- _Work instructions_
Below this line are records; transcribe exactly the lines between the one holding "Given: Click the Like heart icon" and the one holding "Task: Open Стандартные отчеты configuration", inclusive, and omit the pictures.

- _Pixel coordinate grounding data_
------------------------------------------------------------
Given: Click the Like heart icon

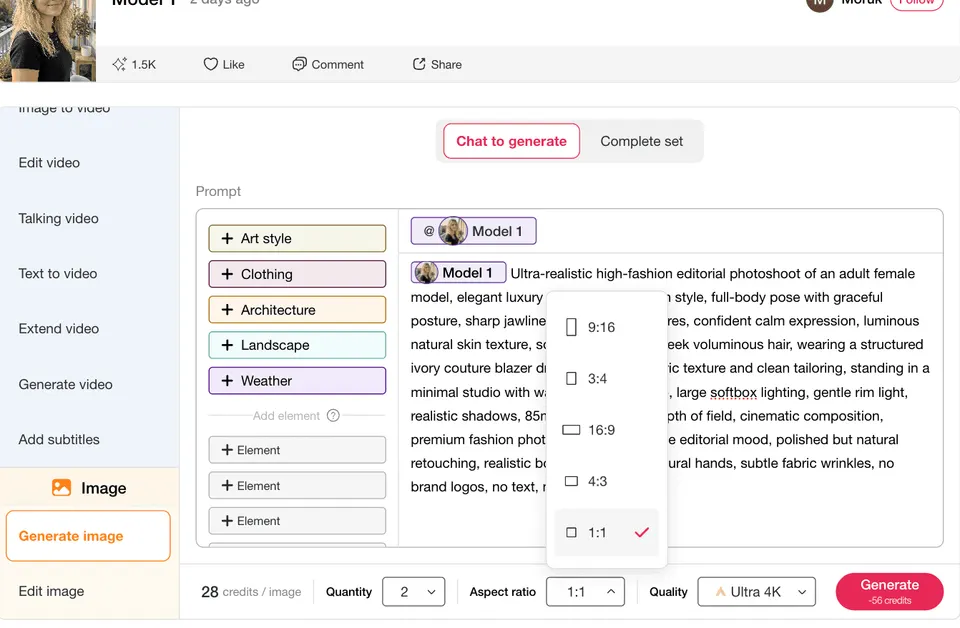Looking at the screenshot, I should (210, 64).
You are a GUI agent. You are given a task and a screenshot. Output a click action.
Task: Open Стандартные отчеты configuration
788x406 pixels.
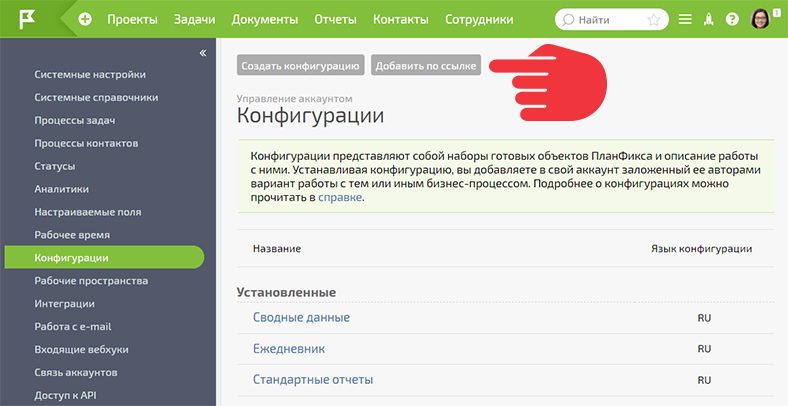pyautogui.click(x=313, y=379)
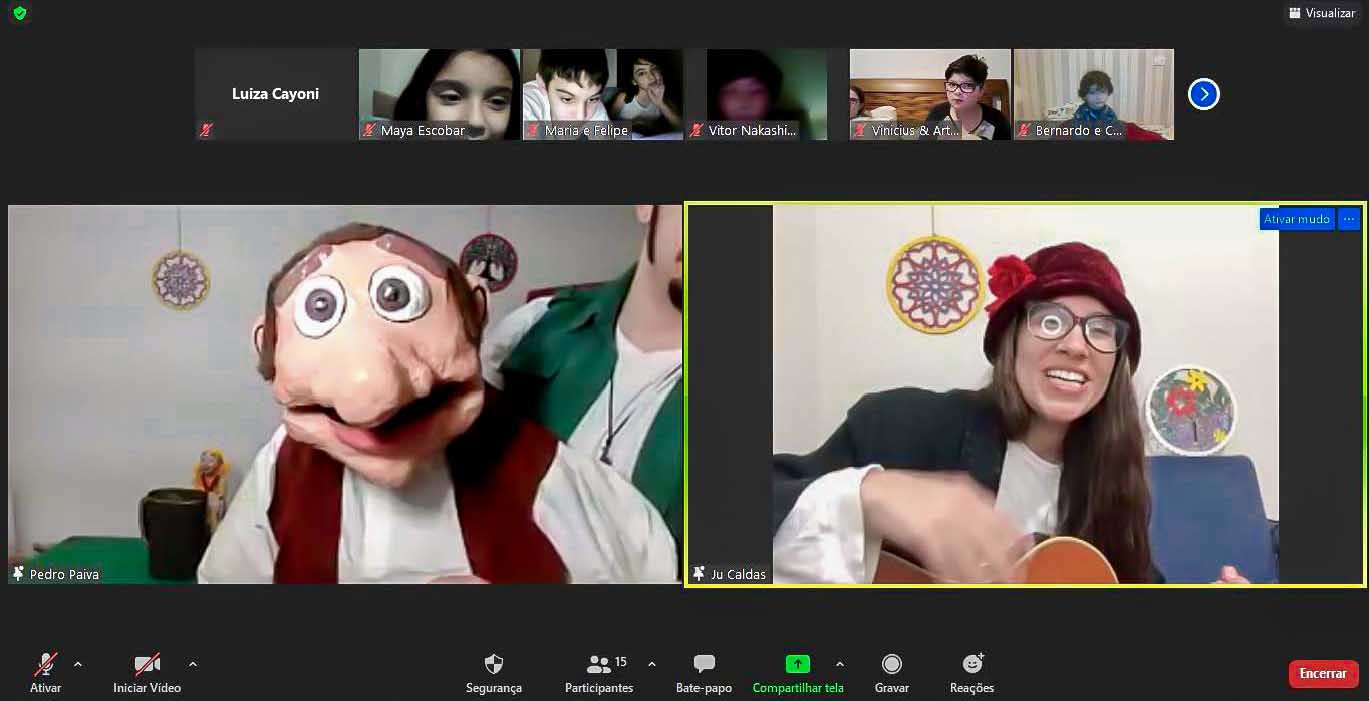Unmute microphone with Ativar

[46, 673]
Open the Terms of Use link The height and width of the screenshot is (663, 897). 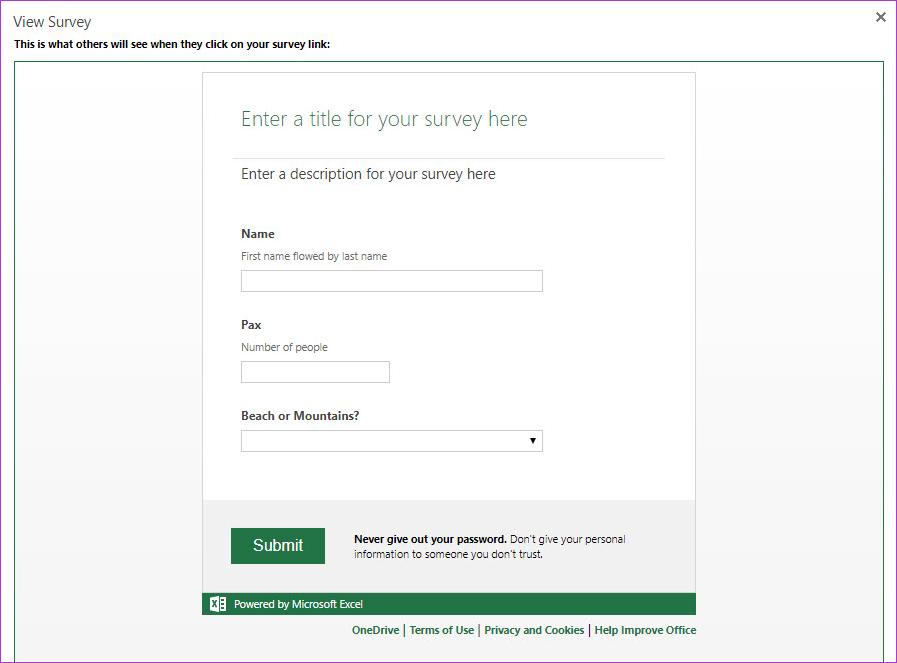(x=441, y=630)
------------------------------------------------------------
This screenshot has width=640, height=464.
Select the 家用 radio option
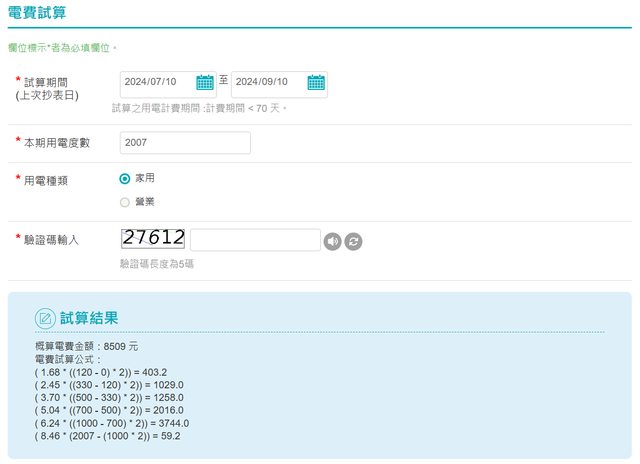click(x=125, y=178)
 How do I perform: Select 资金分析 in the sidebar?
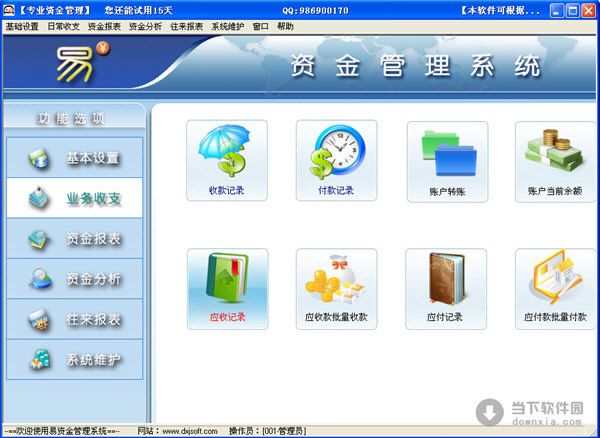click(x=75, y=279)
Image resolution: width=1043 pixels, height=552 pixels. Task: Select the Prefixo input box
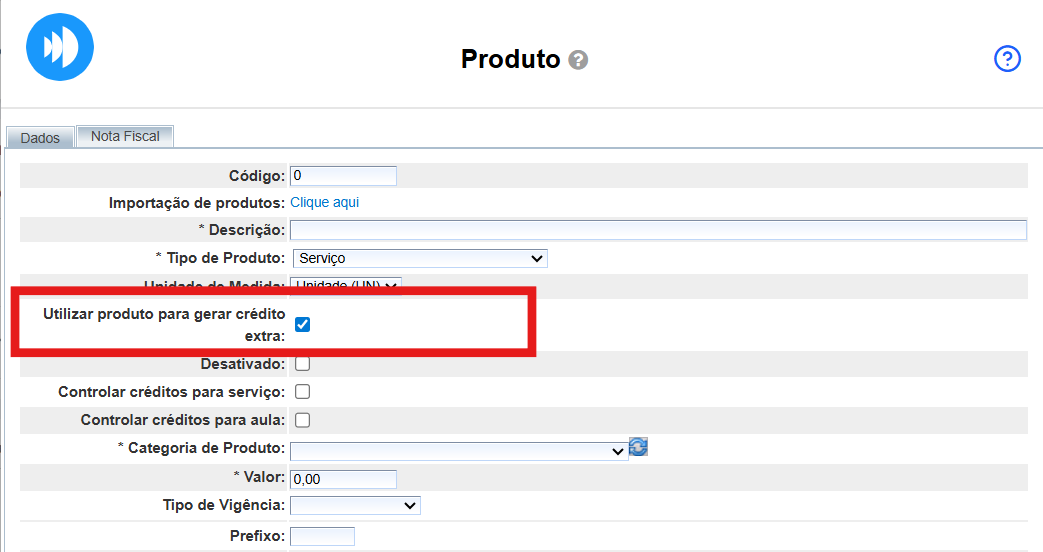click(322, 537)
------------------------------------------------------------
- _Completed exercise_
Given: Click the Like heart icon

Looking at the screenshot, I should (210, 64).
You are a GUI agent. You are given a task and a screenshot. Output a click action.
Task: Open Стандартные отчеты configuration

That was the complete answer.